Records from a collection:
▽
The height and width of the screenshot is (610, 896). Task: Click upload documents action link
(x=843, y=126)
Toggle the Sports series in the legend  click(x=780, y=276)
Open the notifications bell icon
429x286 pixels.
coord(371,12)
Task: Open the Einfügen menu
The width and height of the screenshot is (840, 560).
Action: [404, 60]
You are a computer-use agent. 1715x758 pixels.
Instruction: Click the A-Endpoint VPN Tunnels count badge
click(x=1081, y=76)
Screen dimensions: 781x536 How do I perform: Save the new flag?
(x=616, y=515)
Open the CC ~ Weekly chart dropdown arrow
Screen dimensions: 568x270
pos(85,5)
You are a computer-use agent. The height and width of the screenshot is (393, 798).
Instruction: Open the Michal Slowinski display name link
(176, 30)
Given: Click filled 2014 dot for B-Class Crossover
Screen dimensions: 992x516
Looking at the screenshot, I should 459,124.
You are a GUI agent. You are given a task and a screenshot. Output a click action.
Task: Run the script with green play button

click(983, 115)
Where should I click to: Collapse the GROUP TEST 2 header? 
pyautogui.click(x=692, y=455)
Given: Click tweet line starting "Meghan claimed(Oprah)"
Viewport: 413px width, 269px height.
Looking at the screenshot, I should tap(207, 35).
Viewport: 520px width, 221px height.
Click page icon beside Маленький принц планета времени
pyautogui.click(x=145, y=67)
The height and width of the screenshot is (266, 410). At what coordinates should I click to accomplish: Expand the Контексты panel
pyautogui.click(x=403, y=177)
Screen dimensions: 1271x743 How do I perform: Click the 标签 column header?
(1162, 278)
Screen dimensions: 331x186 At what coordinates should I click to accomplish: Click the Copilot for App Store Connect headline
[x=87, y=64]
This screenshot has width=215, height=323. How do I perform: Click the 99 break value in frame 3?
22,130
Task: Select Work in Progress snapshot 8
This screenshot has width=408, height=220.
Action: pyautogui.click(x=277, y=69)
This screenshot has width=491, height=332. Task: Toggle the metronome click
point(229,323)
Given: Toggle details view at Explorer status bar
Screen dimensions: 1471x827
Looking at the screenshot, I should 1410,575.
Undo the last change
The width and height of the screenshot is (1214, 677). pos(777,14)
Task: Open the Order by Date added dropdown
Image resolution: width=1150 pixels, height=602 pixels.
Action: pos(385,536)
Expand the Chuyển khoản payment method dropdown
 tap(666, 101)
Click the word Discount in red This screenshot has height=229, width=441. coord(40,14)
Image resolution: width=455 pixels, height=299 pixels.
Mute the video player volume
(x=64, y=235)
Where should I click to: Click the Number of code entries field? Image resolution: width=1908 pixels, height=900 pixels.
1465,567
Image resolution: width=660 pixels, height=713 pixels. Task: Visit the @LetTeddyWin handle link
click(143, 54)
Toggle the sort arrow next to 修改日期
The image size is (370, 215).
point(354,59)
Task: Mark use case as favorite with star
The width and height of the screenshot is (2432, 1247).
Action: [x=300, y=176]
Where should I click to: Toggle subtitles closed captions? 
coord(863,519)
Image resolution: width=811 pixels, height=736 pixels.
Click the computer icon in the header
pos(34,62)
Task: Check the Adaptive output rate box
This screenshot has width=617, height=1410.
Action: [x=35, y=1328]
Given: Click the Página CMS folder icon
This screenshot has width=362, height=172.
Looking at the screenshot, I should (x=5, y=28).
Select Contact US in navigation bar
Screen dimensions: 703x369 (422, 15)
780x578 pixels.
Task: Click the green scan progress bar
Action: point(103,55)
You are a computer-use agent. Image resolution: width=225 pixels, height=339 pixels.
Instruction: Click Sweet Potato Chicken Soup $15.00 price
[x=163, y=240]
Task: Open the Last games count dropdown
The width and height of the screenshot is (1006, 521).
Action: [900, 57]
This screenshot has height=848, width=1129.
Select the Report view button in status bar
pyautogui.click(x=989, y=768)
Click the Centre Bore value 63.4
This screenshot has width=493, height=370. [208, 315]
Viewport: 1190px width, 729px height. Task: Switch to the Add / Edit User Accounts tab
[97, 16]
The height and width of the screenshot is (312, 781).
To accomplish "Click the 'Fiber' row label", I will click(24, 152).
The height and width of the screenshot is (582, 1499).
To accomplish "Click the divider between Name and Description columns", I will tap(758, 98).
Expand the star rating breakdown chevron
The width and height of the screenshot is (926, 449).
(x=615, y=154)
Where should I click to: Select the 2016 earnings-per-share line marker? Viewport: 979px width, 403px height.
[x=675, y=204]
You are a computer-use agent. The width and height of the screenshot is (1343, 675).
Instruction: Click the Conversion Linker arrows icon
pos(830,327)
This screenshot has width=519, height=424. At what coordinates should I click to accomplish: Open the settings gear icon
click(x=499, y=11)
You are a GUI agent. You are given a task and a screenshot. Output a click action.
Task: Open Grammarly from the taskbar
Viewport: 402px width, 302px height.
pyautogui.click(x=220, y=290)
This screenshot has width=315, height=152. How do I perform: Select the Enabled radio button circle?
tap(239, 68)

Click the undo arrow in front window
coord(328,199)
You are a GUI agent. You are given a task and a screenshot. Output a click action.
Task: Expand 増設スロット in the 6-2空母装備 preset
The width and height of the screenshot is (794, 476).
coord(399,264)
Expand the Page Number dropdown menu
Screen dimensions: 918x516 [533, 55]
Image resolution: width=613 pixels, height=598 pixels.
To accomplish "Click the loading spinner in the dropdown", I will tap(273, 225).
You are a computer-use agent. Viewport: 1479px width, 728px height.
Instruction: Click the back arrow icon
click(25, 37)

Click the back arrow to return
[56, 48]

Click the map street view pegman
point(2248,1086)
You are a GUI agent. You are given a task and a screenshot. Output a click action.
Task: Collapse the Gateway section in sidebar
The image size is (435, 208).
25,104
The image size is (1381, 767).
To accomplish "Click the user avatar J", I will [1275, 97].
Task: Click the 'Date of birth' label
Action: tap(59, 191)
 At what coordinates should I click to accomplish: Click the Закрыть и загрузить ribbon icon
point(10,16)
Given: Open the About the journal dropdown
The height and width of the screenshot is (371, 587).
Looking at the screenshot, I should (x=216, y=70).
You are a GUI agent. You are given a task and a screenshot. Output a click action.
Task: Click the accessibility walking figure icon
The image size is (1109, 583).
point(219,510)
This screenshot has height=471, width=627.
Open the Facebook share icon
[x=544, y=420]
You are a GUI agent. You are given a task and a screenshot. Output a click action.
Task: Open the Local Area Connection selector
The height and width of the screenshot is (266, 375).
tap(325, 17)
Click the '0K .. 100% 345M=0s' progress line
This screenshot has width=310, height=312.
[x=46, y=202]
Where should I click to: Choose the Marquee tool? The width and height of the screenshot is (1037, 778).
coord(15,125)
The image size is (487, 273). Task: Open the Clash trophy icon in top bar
△
_STATED TASK_
Reproduce the material above word for word, everything from the line containing "Task: Open the Einfügen menu" down to the line containing "Looking at the screenshot, I should 1410,575.", with both of those lines included.

_RESPONSE TO THIS EXERCISE_
Task: Open the Einfügen menu
The width and height of the screenshot is (840, 560).
Action: [404, 60]
You are a computer-use agent. 1715x758 pixels.
Instruction: Click the A-Endpoint VPN Tunnels count badge
click(x=1081, y=76)
Screen dimensions: 781x536 How do I perform: Save the new flag?
(x=616, y=515)
Open the CC ~ Weekly chart dropdown arrow
Screen dimensions: 568x270
pos(85,5)
You are a computer-use agent. The height and width of the screenshot is (393, 798).
Instruction: Open the Michal Slowinski display name link
(176, 30)
Given: Click filled 2014 dot for B-Class Crossover
Screen dimensions: 992x516
Looking at the screenshot, I should 459,124.
You are a GUI agent. You are given a task and a screenshot. Output a click action.
Task: Run the script with green play button

click(983, 115)
Where should I click to: Collapse the GROUP TEST 2 header? 
pyautogui.click(x=692, y=455)
Given: Click tweet line starting "Meghan claimed(Oprah)"
Viewport: 413px width, 269px height.
Looking at the screenshot, I should tap(207, 35).
Viewport: 520px width, 221px height.
Click page icon beside Маленький принц планета времени
pyautogui.click(x=145, y=67)
The height and width of the screenshot is (266, 410). At what coordinates should I click to accomplish: Expand the Контексты panel
pyautogui.click(x=403, y=177)
Screen dimensions: 1271x743 How do I perform: Click the 标签 column header?
(1162, 278)
Screen dimensions: 331x186 At what coordinates should I click to accomplish: Click the Copilot for App Store Connect headline
[x=87, y=64]
This screenshot has width=215, height=323. How do I perform: Click the 99 break value in frame 3?
22,130
Task: Select Work in Progress snapshot 8
This screenshot has width=408, height=220.
Action: pyautogui.click(x=277, y=69)
This screenshot has width=491, height=332. Task: Toggle the metronome click
point(229,323)
Given: Toggle details view at Explorer status bar
Screen dimensions: 1471x827
Looking at the screenshot, I should 1410,575.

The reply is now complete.